Bent u langer dan een paar weken ziek? Dan krijgt u te maken met een wirwar aan sociale en particuliere verzekeringen. Uw werkgever betaalt de eerste twee jaar een deel van uw loon door. Werkt u als zelfstandige, dan gelden voor u andere regels. Doordat u niet kan werken, gaat u er meestal in inkomen op achteruit. Belangrijk is dat uw maandlasten worden betaald.

Aanspraak op de WIA

Een werknemer in loondienst die ziek wordt, valt gedurende de eerste twee jaar onder de Wet Verbetering Poortwachter (WVP). De werkgever is dan verplicht om een zieke werknemer in deze periode 70% van zijn loon door te betalen. Als een werknemer gedurende deze 104 weken (2 jaar) zonder onderbreking ziek is geweest, vervalt het recht op een uitkering op grond van de Wet Verbetering Poortwachter (WVP) en kan aanspraak worden gemaakt op een uitkering op grond van de Wet werk en inkomen naar arbeidsvermogen (WIA). Het Uitkeringsinstituut Werknemersverzekeringen (uwv.nl) beoordeelt aan het einde van de periode van 2 jaar ziekte de mate van arbeids(on)geschiktheid. Dat doet het UWV door het loonverlies vast te stellen: het percentage dat men minder kan verdienen dan voorheen. Kunt u minstens 35% minder verdienen dan het oude loon, dan bent u arbeidsongeschikt.

Arbeidsongeschiktheidspercentage

Minder dan 35% arbeidsongeschikt ? Als u minder dan 35% arbeidsongeschikt blijkt te zijn, heeft u geen recht op een arbeidsongeschiktheidsuitkering. U kunt dan met uw huidige werkgever bekijken welke mogelijkheden er nog voor u in het bedrijf zijn. Misschien kunt u in dezelfde baan blijven, of is er ander, aangepast werk. Als dat niet het geval is en u kunt uw eigen werk niet meer doen, dan kan de werkgever een ontslagprocedure starten.
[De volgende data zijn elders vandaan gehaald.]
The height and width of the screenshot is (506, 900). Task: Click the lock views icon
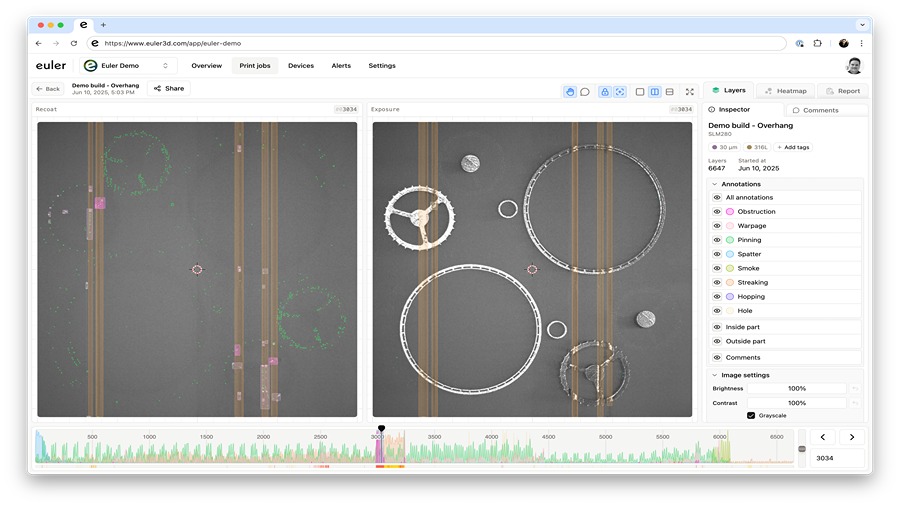pyautogui.click(x=605, y=92)
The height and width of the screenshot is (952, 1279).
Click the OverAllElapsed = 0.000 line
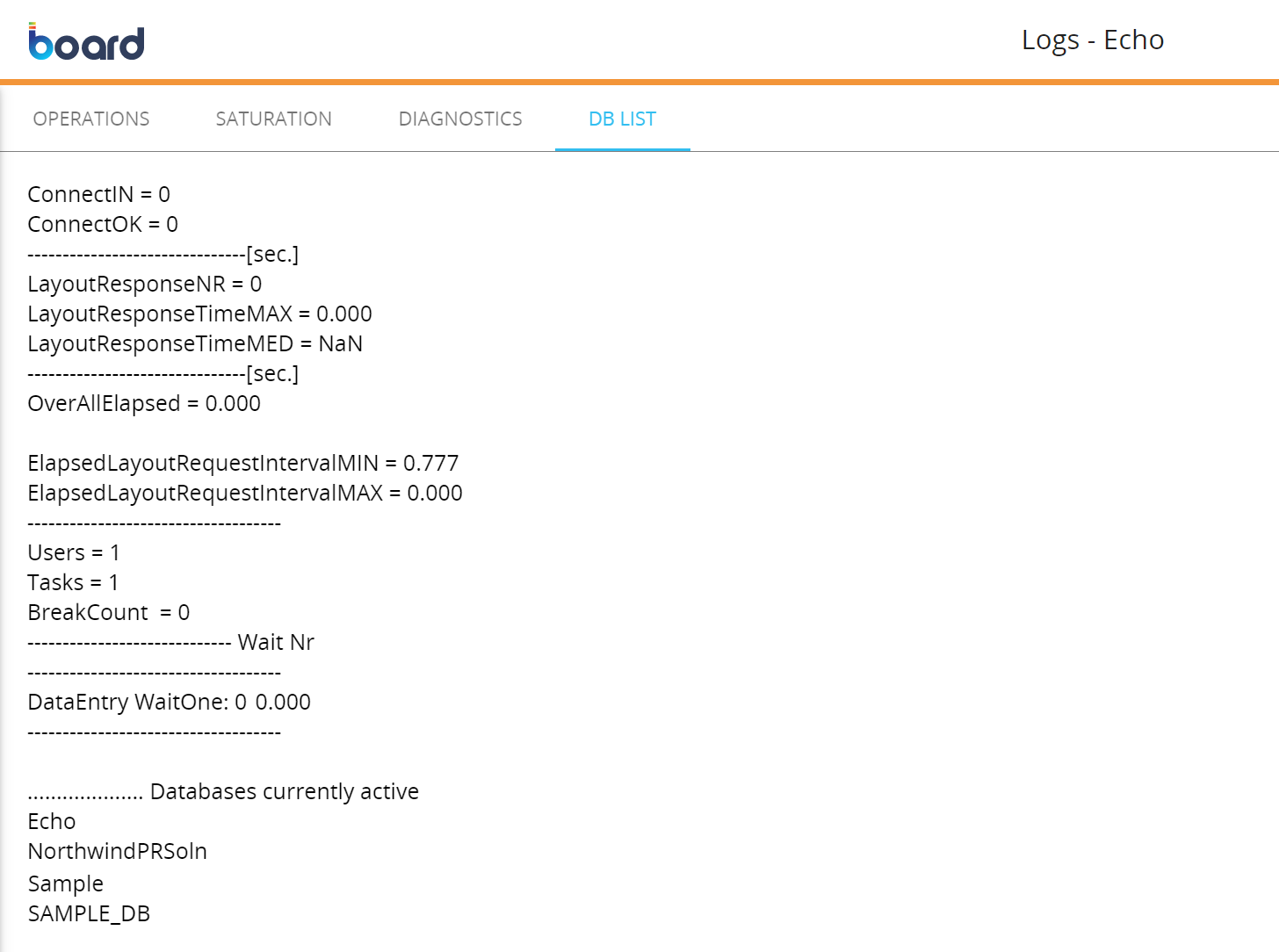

U kunt dan eventueel in aanmerking komen voor een ww-uitkering.

Let op: een WIA-uitkering moet u zélf aanvragen bij het UWV. De aanvraag moet 13 weken voor het einde van de wachttijd binnen zijn, dat wil zeggen 3 maanden voordat uw Wulbz-uitkering afloopt. In de regel is dit na 21 maanden ziekte.